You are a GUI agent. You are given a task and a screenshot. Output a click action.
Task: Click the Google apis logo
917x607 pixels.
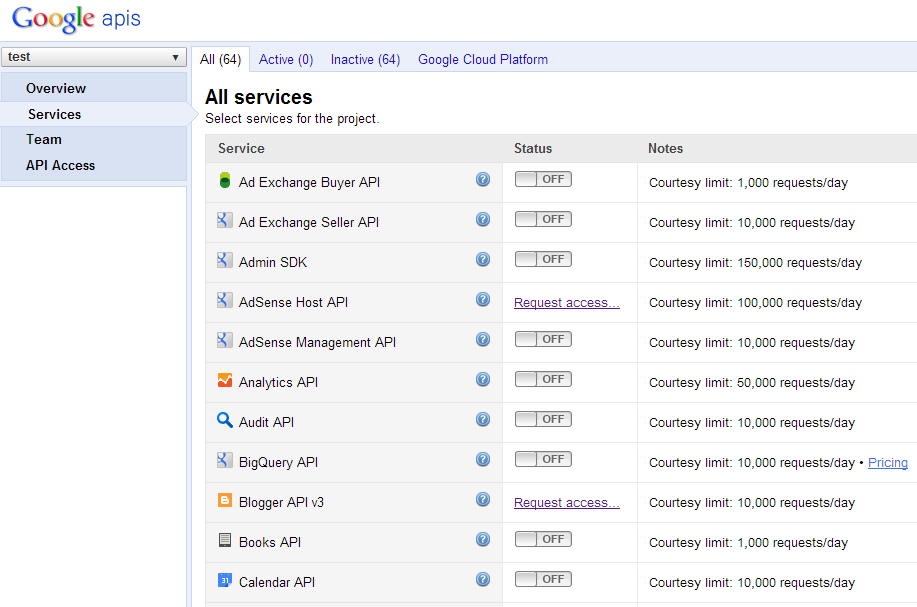[x=76, y=18]
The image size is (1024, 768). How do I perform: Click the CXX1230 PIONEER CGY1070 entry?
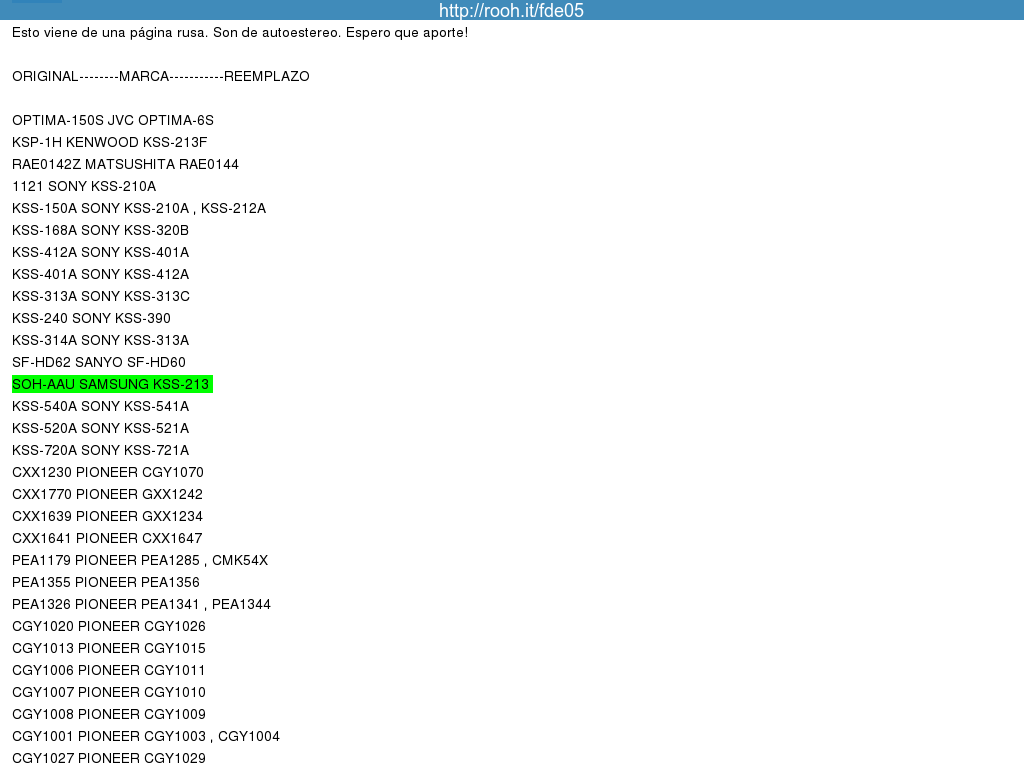click(108, 472)
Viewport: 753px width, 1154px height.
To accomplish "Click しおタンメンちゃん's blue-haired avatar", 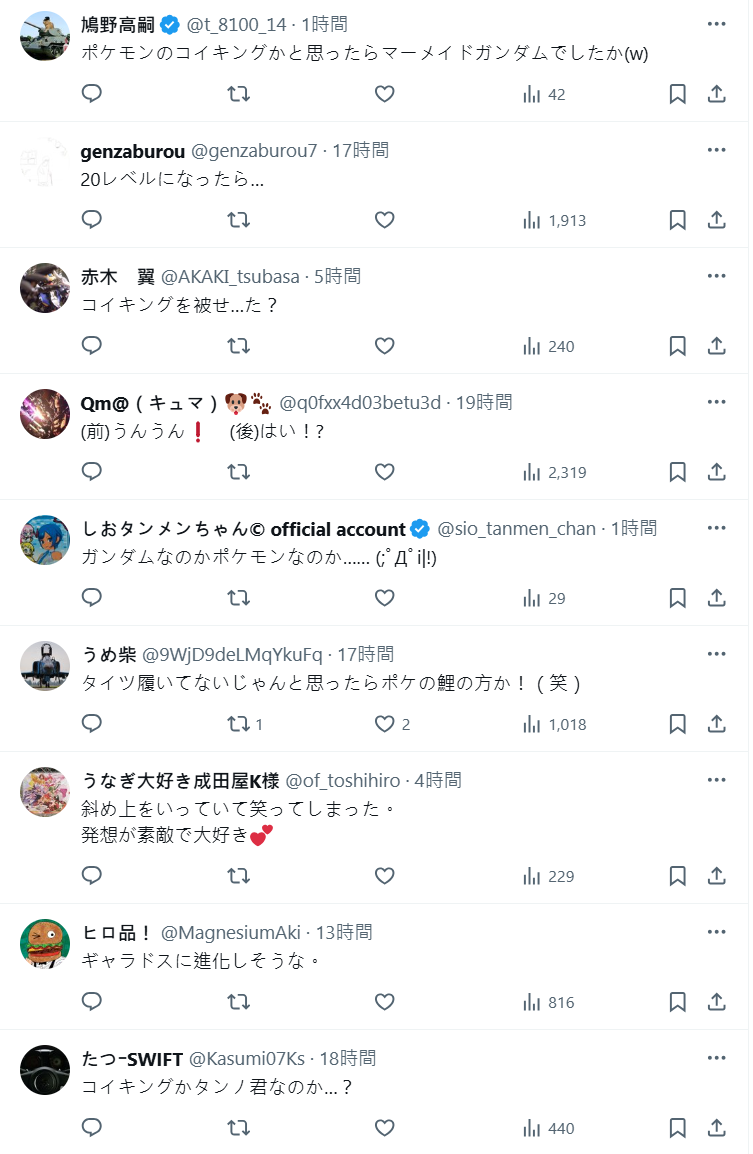I will (45, 540).
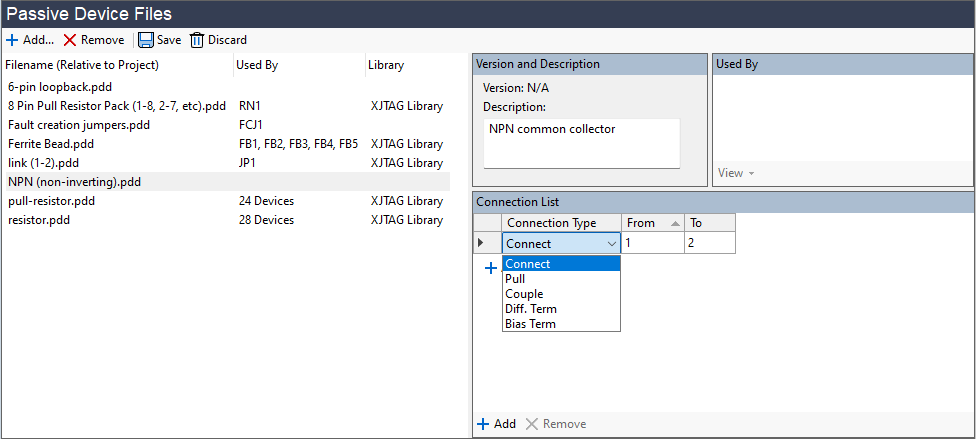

**Task:** Take the records from their first line through the line containing "Viewport: 753px width, 1154px height." and please return exactly those lines, both ends included, minus the pictures.

**Exercise response:**
You are a GUI agent. You are given a task and a screenshot. Output a click action.
Task: Click the Google apis logo
917x607 pixels.
[x=76, y=18]
The image size is (1024, 768). How do I perform: Click the CXX1230 PIONEER CGY1070 entry?
click(108, 472)
Viewport: 753px width, 1154px height.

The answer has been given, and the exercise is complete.